To evaluate positioning related PET/CT artifacts in two groups of patients who performed Whole Body acquisition (WB) with upper arms in the Field of View (FOV).
We evaluated 415 WB performed between Jan 2012 and Dec 2013. Group I (G-I) consisting of 140 patients (average weight 75.11 kg) performed PET/CT in the torso position. Group II (G-II) made up of 275 patients (average weight 69.40 kg) underwent PET/CT with arms above the abdominal/pelvic district supported by a foam rubber pillow 20 cm thick. Both groups were in supine position with the arms were immobilized with a restraint band.
PET/CT Philips Gemini TF Big Bore was used. CT parameters : 120 kV, 120 mAs, pitch 0.813, 16×1.5mm collimation, FOV 600. PET parameters: 1’15 ‘’ bed/position, 576 mm FOV, 2.5 MBq/kg of 18F- FDG.
Artifacts in anatomic regions of the chest, abdomen and pelvis were evaluated using four criteria: none (no artifacts), slight (CT artifacts didn’t require reconstruction algorithms), moderate (CT artifacts that required special reconstruction algorithms for PET image visualization), severe (PET/CT artifacts that cannot be resolved with reconstruction algorithms).
Two algorithms on PET images were used: Body-Mtl-CNTRST-Ctac-nac (BMC) for beam-hardening artifacts and Body-Mtn-OutFOV-Ctac-nac (BMOF) to reduce artifacts caused by patient movement.
Patients with metal implants were excluded (26 in G-I and 7 in G-II). No groups showed severe artifacts.
In G-I 240 artifacts were recorded: 30 slight (22,5% of cases) in the thorax; 128 in the abdomen artifacts (96,2%): 90 slight (71.3%) and 38 moderate (29,7%). 82 slight artifacts (61,6%) on pelvis.

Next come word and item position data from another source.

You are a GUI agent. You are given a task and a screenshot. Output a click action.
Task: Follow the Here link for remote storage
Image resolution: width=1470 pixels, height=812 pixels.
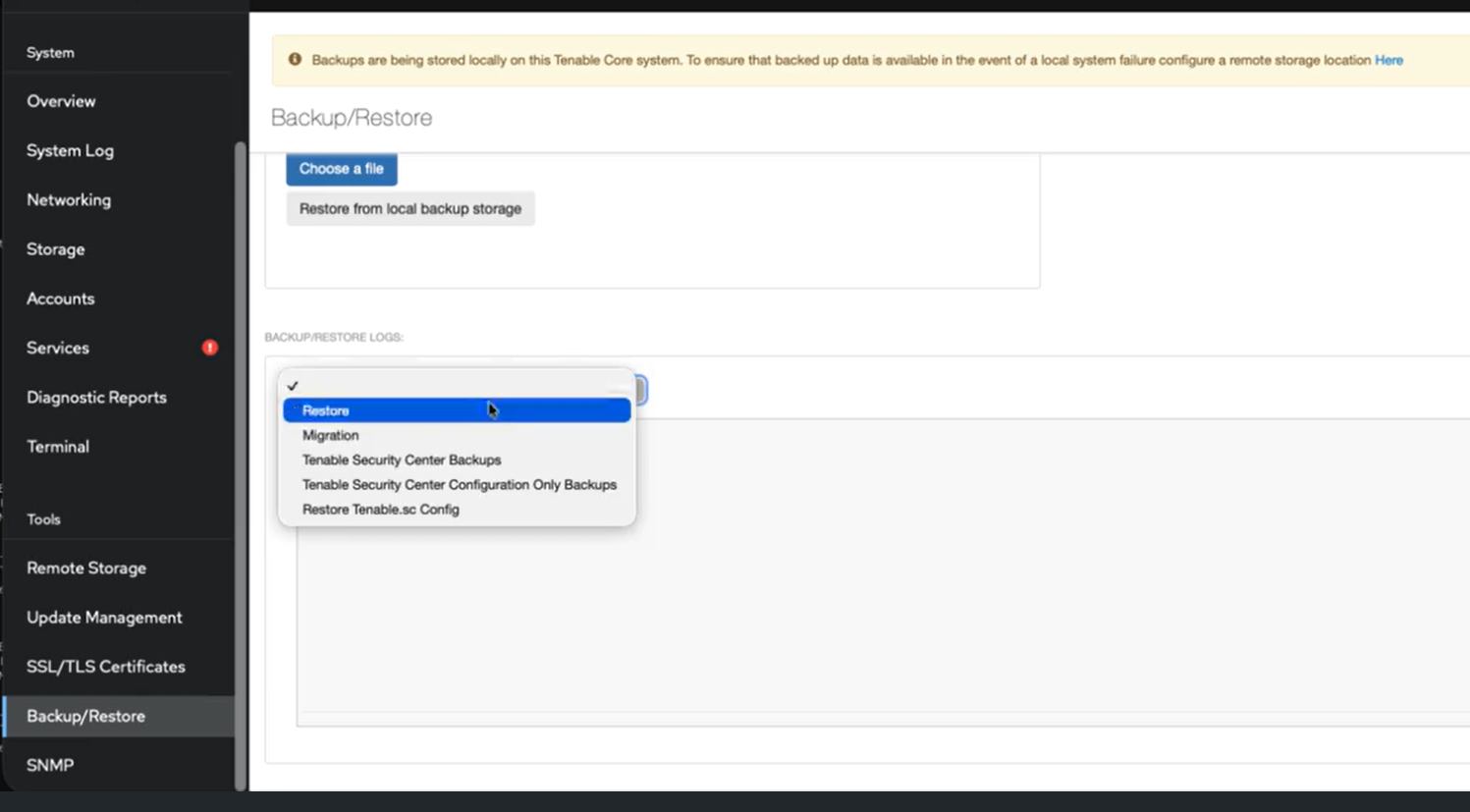[x=1388, y=60]
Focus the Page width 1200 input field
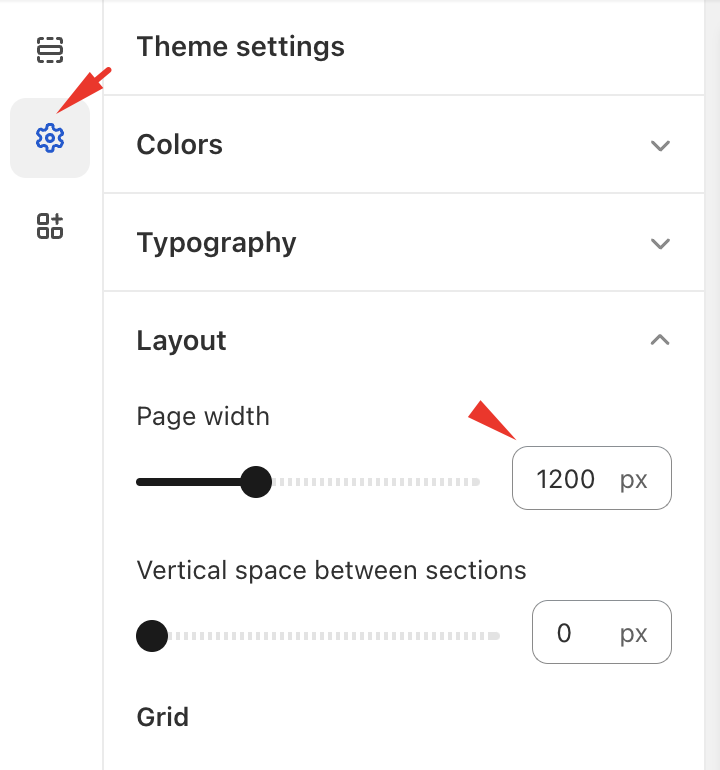720x770 pixels. coord(566,479)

In G-II 118 artifacts were detected: 19 slight (16.2% of cases) on thorax. 91 artifacts in the abdomen (77.1%): 82 slight (91,1%) and 9 moderate (9,9%). 8 artifacts in the pelvis (5.9% of cases): 7 slight (87.5%) and 1 moderate (12.5%).

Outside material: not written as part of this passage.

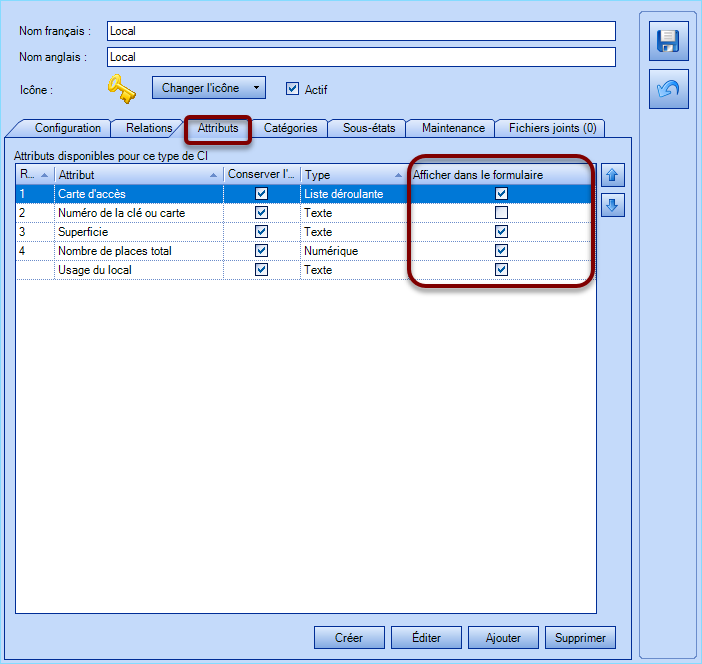Click the golden key icon
The width and height of the screenshot is (702, 664).
coord(122,89)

Moderate artifacts were seen in the abdominal area in both groups and in the pelvis area exclusively in G-II. In 38 patients of G-I (29,7%) BMC was applied due to excessive beam hardening effects, especially in patients weighing more than 90kg. In 10 patients of G-II, BMOF was used because the incorrect positioning of the restraint band caused elbows movement.

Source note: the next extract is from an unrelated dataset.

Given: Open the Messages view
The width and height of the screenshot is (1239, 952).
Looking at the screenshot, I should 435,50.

The best position was with the arms resting on a foam rubber pillow above abdominal/pelvic district which reduced artifacts in the thorax, abdomen and pelvis with lower PET/CT image degradation.
The positioning requires an accurate use of the foam rubber pillow with immobilization of the elbows to avoid BMOF algorithm for movement correction which does not support SUV values.